Example: A person who believes a certain diet is effective might focus on testimonials from individuals who had success with the diet, while ignoring or dismissing scientific studies or data that suggest it is ineffective. Similarly, in social or political contexts, people may selectively consume media that aligns with their viewpoints, reinforcing their beliefs and limiting exposure to alternative perspectives. This resistance to change can lead to flawed decision-making and hinder the acceptance of new information.
Cognitive Dissonance
Cognitive dissonance refers to the psychological discomfort experienced when a person’s actions and attitudes are inconsistent with one another. This conflict creates mental tension that motivates individuals to reduce the discomfort by bringing their behavior and beliefs into harmony.

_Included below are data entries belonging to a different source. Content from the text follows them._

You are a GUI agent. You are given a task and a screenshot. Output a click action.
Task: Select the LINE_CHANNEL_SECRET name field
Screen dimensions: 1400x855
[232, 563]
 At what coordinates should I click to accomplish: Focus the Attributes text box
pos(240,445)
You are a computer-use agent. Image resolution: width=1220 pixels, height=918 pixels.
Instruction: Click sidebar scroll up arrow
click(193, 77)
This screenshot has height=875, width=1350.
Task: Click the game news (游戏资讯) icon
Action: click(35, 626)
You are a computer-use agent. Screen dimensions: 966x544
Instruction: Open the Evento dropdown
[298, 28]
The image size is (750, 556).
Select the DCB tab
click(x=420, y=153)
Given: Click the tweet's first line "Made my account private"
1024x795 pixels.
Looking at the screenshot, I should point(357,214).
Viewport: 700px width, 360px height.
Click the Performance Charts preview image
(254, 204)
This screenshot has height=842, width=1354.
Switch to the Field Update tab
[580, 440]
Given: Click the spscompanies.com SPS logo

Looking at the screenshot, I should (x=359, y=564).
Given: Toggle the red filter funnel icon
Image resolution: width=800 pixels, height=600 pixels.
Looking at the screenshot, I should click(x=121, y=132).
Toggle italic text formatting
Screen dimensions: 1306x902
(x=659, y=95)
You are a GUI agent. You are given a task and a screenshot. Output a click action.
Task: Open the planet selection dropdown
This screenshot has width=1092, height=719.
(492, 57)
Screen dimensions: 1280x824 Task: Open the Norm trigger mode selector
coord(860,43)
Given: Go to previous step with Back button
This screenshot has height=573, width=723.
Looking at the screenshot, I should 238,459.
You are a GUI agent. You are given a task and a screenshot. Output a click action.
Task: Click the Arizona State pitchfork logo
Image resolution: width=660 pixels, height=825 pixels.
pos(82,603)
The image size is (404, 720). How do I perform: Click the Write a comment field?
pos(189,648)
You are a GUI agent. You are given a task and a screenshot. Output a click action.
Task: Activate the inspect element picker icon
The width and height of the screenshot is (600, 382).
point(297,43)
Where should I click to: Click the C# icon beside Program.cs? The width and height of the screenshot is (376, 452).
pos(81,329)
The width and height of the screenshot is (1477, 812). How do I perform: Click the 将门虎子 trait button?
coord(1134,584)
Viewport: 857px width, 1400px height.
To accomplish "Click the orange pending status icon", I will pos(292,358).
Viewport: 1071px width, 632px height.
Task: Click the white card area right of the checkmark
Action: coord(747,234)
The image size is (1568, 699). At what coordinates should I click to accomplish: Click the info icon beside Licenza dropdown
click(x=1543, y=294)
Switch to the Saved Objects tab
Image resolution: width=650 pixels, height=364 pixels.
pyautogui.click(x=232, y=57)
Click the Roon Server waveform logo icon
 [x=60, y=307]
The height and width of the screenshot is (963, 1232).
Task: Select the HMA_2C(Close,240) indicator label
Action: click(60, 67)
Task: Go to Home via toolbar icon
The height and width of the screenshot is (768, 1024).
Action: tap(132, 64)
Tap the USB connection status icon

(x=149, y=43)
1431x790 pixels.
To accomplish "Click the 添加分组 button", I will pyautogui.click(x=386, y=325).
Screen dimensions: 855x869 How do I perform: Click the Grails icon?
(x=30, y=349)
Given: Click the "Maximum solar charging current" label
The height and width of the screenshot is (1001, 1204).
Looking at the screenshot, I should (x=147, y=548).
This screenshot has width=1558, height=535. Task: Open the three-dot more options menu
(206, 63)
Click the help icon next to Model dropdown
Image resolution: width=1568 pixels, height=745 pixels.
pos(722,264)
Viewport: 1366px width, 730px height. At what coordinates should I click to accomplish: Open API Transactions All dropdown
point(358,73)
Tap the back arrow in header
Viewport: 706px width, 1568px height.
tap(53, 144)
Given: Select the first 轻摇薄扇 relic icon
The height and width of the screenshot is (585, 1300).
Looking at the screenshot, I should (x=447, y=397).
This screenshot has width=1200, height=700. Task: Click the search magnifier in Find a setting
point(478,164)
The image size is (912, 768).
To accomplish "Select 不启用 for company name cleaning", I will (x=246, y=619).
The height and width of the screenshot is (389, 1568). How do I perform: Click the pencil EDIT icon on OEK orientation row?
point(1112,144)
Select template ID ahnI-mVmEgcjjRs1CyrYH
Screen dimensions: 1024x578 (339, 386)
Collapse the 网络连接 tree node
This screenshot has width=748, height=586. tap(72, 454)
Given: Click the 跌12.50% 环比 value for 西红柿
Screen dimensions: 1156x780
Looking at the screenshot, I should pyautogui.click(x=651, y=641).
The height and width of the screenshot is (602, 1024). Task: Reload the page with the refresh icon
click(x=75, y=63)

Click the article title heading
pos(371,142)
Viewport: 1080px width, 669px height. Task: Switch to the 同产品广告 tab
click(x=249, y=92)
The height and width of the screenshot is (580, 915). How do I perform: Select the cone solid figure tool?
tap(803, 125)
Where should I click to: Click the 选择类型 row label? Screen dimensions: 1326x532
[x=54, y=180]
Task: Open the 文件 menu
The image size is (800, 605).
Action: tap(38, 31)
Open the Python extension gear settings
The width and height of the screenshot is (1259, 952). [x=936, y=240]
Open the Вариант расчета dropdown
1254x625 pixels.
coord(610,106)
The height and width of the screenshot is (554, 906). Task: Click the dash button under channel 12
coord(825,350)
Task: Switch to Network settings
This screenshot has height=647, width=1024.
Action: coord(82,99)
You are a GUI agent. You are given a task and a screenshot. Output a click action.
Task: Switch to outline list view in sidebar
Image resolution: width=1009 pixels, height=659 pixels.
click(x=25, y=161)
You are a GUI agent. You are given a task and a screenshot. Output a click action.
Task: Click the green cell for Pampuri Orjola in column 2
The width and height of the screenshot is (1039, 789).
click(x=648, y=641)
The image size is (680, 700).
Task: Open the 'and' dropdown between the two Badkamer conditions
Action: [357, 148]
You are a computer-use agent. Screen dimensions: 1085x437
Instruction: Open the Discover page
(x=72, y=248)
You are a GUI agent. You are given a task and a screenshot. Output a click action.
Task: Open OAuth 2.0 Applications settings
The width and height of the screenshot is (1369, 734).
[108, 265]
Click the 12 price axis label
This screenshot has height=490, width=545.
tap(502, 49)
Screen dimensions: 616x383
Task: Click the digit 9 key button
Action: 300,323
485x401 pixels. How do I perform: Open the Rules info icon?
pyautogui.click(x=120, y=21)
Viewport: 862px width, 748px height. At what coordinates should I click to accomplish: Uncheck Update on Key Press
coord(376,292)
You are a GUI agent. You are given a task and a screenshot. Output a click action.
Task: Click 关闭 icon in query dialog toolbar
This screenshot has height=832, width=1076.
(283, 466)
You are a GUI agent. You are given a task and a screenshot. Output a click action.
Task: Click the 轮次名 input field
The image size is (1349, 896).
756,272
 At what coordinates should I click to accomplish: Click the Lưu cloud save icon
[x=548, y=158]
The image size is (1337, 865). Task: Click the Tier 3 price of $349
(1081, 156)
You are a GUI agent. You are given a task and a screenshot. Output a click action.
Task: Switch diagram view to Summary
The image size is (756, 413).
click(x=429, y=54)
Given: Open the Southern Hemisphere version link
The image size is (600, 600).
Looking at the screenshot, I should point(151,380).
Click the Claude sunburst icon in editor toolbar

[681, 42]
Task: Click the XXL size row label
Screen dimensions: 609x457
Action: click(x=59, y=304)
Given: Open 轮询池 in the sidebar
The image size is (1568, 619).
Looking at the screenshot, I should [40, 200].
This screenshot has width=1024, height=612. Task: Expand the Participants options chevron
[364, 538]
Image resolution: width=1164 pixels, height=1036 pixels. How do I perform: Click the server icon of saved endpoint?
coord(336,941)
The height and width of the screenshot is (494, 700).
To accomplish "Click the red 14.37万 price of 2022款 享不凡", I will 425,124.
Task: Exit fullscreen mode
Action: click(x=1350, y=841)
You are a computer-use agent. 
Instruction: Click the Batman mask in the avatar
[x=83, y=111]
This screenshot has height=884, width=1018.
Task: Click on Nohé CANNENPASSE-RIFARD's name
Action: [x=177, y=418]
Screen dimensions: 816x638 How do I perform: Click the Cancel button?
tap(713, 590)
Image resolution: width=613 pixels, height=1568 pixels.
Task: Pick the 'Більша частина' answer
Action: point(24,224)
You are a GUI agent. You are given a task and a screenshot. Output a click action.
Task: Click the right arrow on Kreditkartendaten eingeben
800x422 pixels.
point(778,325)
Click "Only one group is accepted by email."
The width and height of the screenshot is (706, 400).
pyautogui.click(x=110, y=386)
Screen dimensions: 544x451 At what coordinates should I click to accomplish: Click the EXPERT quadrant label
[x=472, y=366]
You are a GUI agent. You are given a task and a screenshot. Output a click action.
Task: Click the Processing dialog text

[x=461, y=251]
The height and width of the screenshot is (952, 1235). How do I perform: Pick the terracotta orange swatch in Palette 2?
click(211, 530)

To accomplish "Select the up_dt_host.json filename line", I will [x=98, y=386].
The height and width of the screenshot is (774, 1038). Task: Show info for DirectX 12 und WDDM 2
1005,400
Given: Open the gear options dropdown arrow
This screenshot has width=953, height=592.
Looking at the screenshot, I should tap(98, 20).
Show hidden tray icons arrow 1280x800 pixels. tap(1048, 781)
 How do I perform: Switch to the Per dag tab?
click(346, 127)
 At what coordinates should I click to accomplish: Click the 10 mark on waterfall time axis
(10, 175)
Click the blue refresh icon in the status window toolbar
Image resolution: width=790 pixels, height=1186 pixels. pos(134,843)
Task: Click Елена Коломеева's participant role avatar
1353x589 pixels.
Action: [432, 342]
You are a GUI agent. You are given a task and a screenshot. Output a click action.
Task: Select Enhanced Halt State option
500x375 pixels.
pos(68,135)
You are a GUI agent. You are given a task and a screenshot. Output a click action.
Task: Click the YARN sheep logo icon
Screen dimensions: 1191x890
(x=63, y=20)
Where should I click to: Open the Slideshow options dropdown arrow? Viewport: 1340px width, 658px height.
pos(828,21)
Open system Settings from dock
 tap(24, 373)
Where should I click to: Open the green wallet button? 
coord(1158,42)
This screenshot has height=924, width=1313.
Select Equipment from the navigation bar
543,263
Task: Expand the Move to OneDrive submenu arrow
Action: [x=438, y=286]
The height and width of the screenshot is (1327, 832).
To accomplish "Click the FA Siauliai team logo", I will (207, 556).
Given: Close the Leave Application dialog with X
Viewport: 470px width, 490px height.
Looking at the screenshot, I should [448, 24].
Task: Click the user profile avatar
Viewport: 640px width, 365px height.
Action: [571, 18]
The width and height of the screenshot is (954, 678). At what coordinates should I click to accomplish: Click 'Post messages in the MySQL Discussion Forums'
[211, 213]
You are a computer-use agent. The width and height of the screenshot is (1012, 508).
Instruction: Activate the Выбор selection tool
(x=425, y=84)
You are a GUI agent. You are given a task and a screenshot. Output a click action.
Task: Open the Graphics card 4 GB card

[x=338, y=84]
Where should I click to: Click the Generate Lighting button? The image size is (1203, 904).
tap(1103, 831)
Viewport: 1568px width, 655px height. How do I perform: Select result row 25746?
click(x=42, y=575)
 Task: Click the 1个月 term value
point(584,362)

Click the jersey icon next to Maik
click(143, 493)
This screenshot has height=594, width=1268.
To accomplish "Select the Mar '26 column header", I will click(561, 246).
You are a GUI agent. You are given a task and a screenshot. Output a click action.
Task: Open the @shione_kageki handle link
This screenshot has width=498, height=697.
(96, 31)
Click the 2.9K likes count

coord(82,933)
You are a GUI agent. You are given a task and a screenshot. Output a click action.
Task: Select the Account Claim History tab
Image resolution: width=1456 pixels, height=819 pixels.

The theory of cognitive dissonance highlights how people strive for internal consistency in their thoughts and actions.
To reduce the discomfort of cognitive dissonance, individuals may:
1. Change their behavior to align with their attitudes or beliefs.
Example: Smokers who believe smoking is harmful may quit smoking to reduce dissonance.
2. Change their attitudes or beliefs to align with their behavior.
Example: Smokers may convince themselves that smoking isn’t as harmful as experts claim.
3. Add new cognitions to justify the inconsistency (rationalization).
Example: Smokers might rationalize their habit by thinking, “Smoking helps me manage stress, so it’s worth it.”
Cognitive dissonance plays a role in decision-making and attitude change. When people invest time, effort, or resources into a choice, they are more likely to adjust their attitudes to justify their actions, even if the outcome is disappointing. This phenomenon, known as effort justification, can influence behaviors like sticking with a difficult task or defending a controversial decision.
Dissonance Theory: Leon Festinger’s dissonance theory proposes that people change their attitudes when they have attitudes that are inconsistent with each other. Festinger said that people experience cognitive dissonance when they have related cognitions that conflict with one another. Cognitive dissonance results in a state of unpleasant tension. People try to reduce the tension by changing their attitudes.
Example: Sydney is against capital punishment. She participates in a debate competition and is assigned to a team that has to argue for capital punishment. Subsequently, she is more amenable to the idea of capital punishment.